Friday, March 28, 2014
Rules v. Empathy
On March 24, Dr. James McGrath published the picture above as part of a post on his estimable Exploring Our Matrix blog. Click through if you would like to read his thoughts on the subject of Morality and Religion.
By coincidence, on the same day, I received a comment on a four year old post on this blog. The writer, taking exception to what I wrote, accused the Evangelical Lutheran Church in America of redefining sin by moving away from the catholic consensus about homosexuality. I replied to his accusations there.

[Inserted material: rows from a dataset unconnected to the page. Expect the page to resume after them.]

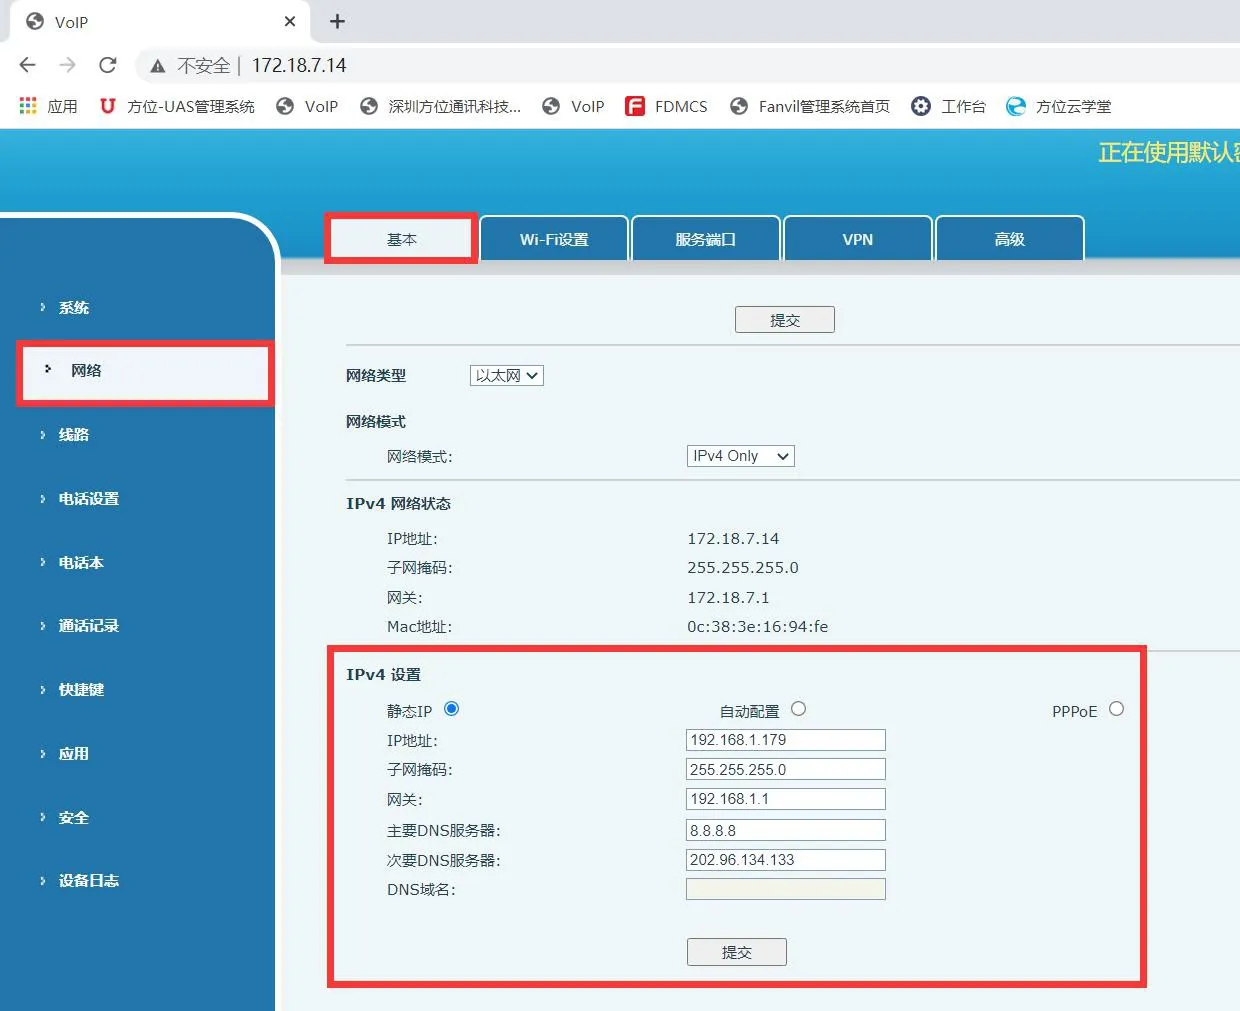Select the PPPoE option
Viewport: 1240px width, 1011px height.
click(1116, 710)
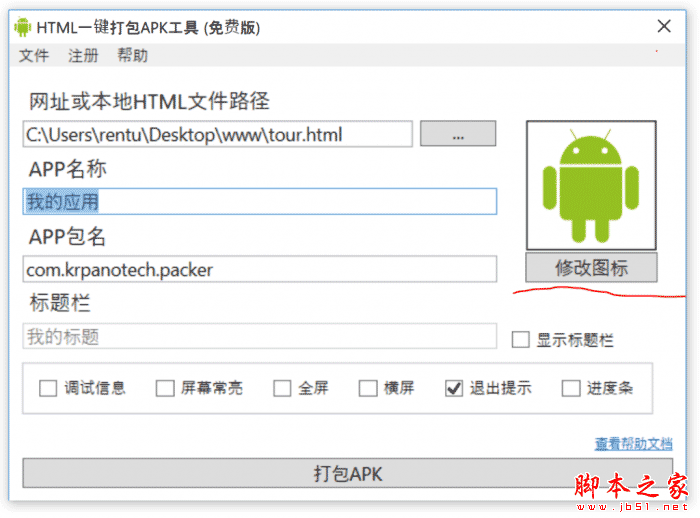700x518 pixels.
Task: Click the large Android robot icon preview
Action: click(x=591, y=185)
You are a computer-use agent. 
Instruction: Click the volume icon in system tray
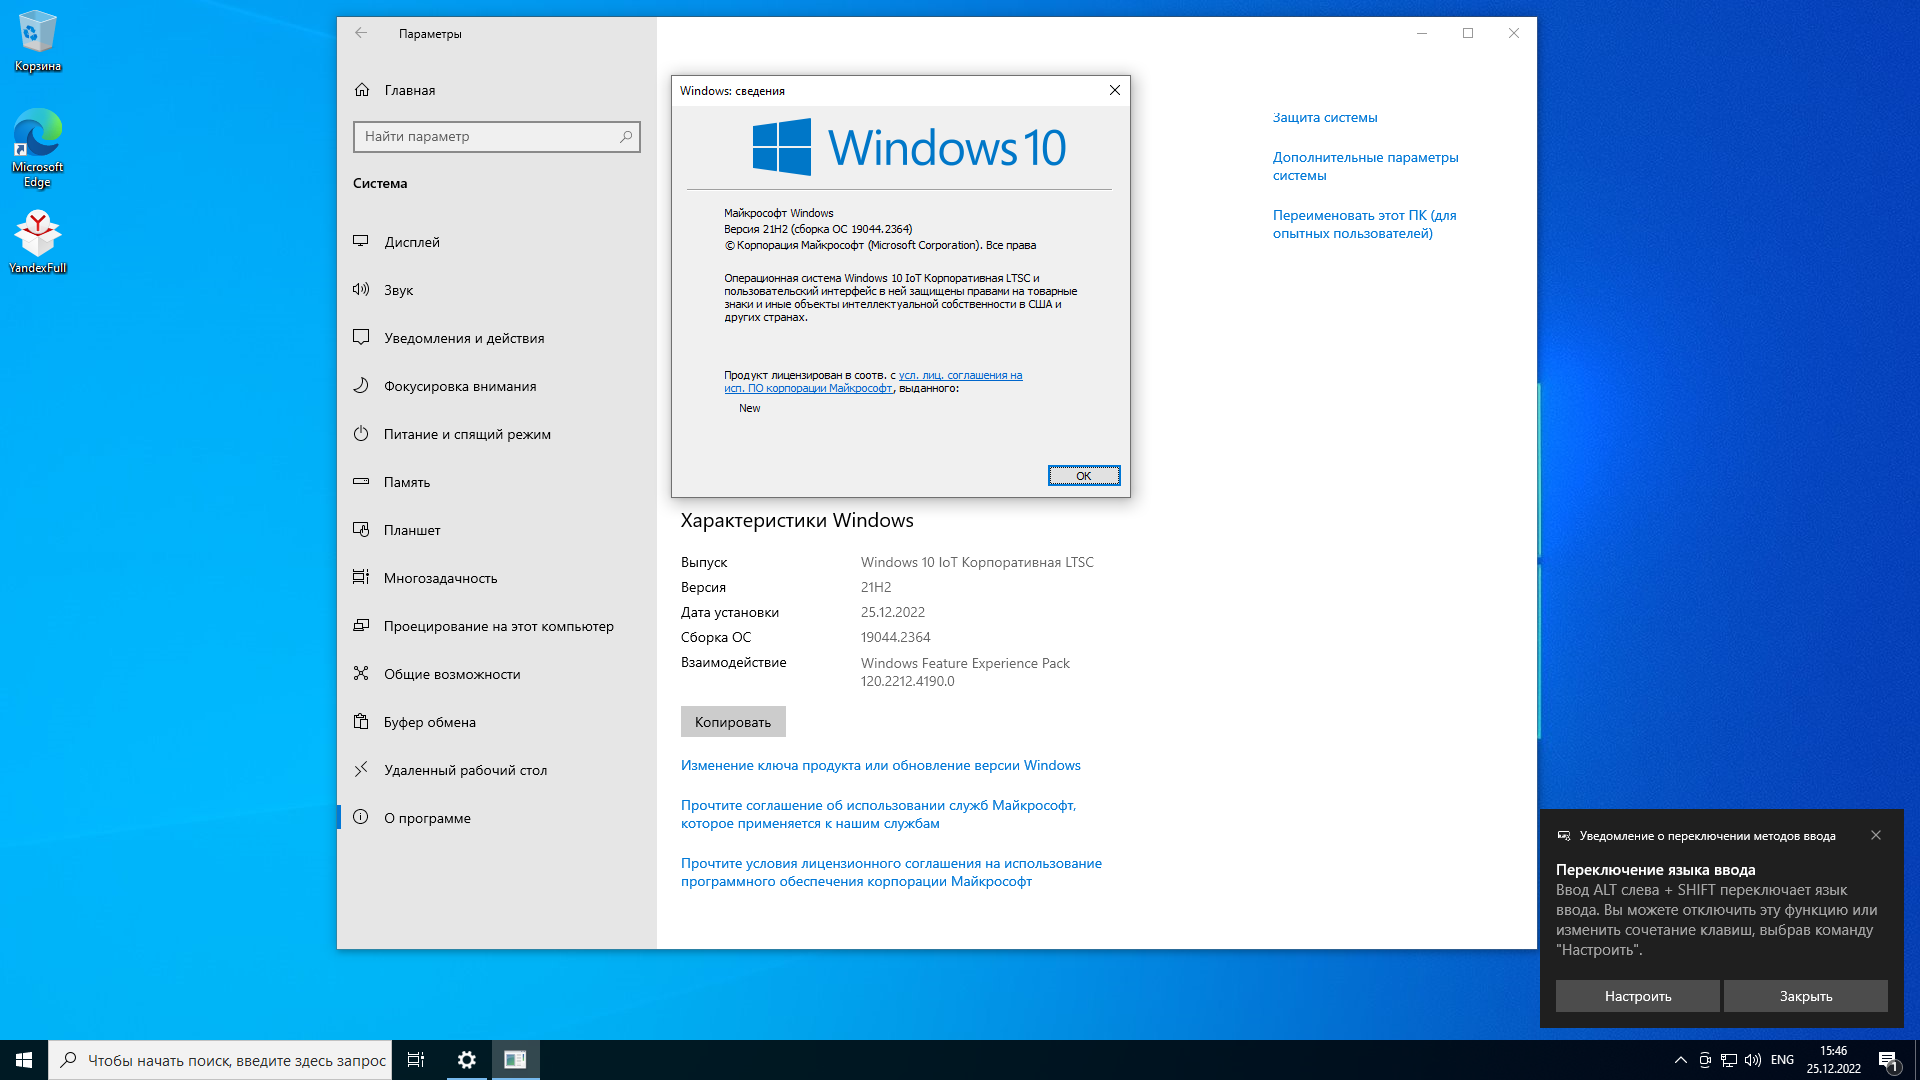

What occurs to me from all of this is that there are two ways of deriving ethics, one intrinsic, the other extrinsic.
Extrinsic morality is dictated from outside the self. Whether it is from tradition, consensus, Scripture, or some other source, extrinsic morality makes right behavior a matter of following a set of rules. Don't smoke. Don't steal. Don't kill. Don't cross on the red and you're OK.
There is a danger in extrinsic morality. Extrinsic morals can be derived from an immoral source. I've mentioned before that the Nazi regime was not immoral. It was hyper-moral. It had a clear vision of the good and sought to enact that vision. Genocide, slavery, injustice, and acts of terrorism can be justified by extrinsically derived morality.
This is not to say that all rules are bad. Far from it. It does, however, give us leave to question rules.
What I call intrinsically derived morality is called "empathy" in the picture above. In the Bible, I believe, it is called "love." Arguably it is the basis for Jesus' ethics. "Love your neighbor as yourself." "Love your enemies." "Do unto others as you would have others do unto you." Arguably it is what the Apostle Paul was talking about in Romans 13:10 when he said that "Love is the fulfillment of the Law."
Perhaps empathy, love, is the intrinsic standard by which all extrinsic rules ought to be measured.